*** Block opens ***
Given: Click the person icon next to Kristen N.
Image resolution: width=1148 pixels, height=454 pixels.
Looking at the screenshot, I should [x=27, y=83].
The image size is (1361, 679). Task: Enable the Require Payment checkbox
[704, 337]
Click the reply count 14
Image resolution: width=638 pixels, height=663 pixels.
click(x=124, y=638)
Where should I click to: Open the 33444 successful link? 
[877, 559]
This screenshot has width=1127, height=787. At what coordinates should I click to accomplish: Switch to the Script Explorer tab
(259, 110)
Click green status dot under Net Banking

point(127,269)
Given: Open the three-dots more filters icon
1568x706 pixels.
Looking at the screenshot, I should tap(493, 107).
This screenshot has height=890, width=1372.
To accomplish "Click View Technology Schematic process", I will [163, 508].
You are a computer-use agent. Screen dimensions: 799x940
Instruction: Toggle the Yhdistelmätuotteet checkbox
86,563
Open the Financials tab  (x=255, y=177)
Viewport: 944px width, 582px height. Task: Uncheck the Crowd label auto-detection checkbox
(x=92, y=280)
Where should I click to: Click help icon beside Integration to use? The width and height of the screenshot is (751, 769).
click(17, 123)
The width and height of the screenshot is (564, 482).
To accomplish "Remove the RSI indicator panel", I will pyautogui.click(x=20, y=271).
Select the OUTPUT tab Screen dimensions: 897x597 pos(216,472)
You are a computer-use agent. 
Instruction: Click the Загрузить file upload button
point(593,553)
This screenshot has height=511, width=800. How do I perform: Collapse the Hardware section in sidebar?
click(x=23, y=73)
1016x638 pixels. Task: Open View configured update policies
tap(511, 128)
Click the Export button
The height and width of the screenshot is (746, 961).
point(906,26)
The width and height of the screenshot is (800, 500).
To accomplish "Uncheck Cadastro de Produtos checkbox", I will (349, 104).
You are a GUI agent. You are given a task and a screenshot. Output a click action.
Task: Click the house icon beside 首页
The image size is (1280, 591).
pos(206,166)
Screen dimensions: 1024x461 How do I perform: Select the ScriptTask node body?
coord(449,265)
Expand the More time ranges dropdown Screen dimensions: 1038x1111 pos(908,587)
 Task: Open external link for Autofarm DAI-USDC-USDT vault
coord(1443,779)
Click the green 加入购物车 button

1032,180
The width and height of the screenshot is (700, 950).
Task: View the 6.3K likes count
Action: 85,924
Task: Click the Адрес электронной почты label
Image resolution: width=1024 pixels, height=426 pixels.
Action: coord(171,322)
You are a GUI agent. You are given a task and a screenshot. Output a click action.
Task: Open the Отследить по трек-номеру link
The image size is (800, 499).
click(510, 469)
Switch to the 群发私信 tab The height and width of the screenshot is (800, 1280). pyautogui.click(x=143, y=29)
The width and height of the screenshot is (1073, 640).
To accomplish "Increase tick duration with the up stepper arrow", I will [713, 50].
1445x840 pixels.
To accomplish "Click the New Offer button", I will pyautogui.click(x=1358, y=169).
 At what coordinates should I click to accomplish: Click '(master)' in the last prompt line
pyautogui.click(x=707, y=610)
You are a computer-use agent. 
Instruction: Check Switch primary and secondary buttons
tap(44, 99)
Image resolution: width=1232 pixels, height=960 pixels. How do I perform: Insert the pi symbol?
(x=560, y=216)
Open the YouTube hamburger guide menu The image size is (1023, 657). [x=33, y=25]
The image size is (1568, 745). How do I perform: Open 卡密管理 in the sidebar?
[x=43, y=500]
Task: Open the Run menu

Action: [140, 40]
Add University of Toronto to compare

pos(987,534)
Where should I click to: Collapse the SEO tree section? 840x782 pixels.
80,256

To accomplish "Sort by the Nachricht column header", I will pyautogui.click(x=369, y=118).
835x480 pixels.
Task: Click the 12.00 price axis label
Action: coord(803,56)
*** Block closes ***
ACTION ITEM:
Extract from the records above the lines from the one containing "This screenshot has height=890, width=1372." to the one containing "Task: Open the Отследить по трек-номеру link", both lines included, exactly as they appear and with nothing else.

TASK RESULT:
This screenshot has height=890, width=1372.
To accomplish "Click View Technology Schematic process", I will [163, 508].
You are a computer-use agent. Screen dimensions: 799x940
Instruction: Toggle the Yhdistelmätuotteet checkbox
86,563
Open the Financials tab  (x=255, y=177)
Viewport: 944px width, 582px height. Task: Uncheck the Crowd label auto-detection checkbox
(x=92, y=280)
Where should I click to: Click help icon beside Integration to use? The width and height of the screenshot is (751, 769).
click(17, 123)
The width and height of the screenshot is (564, 482).
To accomplish "Remove the RSI indicator panel", I will pyautogui.click(x=20, y=271).
Select the OUTPUT tab Screen dimensions: 897x597 pos(216,472)
You are a computer-use agent. 
Instruction: Click the Загрузить file upload button
point(593,553)
This screenshot has height=511, width=800. How do I perform: Collapse the Hardware section in sidebar?
click(x=23, y=73)
1016x638 pixels. Task: Open View configured update policies
tap(511, 128)
Click the Export button
The height and width of the screenshot is (746, 961).
point(906,26)
The width and height of the screenshot is (800, 500).
To accomplish "Uncheck Cadastro de Produtos checkbox", I will (349, 104).
You are a GUI agent. You are given a task and a screenshot. Output a click action.
Task: Click the house icon beside 首页
The image size is (1280, 591).
pos(206,166)
Screen dimensions: 1024x461 How do I perform: Select the ScriptTask node body?
coord(449,265)
Expand the More time ranges dropdown Screen dimensions: 1038x1111 pos(908,587)
 Task: Open external link for Autofarm DAI-USDC-USDT vault
coord(1443,779)
Click the green 加入购物车 button

1032,180
The width and height of the screenshot is (700, 950).
Task: View the 6.3K likes count
Action: 85,924
Task: Click the Адрес электронной почты label
Image resolution: width=1024 pixels, height=426 pixels.
Action: coord(171,322)
You are a GUI agent. You are given a task and a screenshot. Output a click action.
Task: Open the Отследить по трек-номеру link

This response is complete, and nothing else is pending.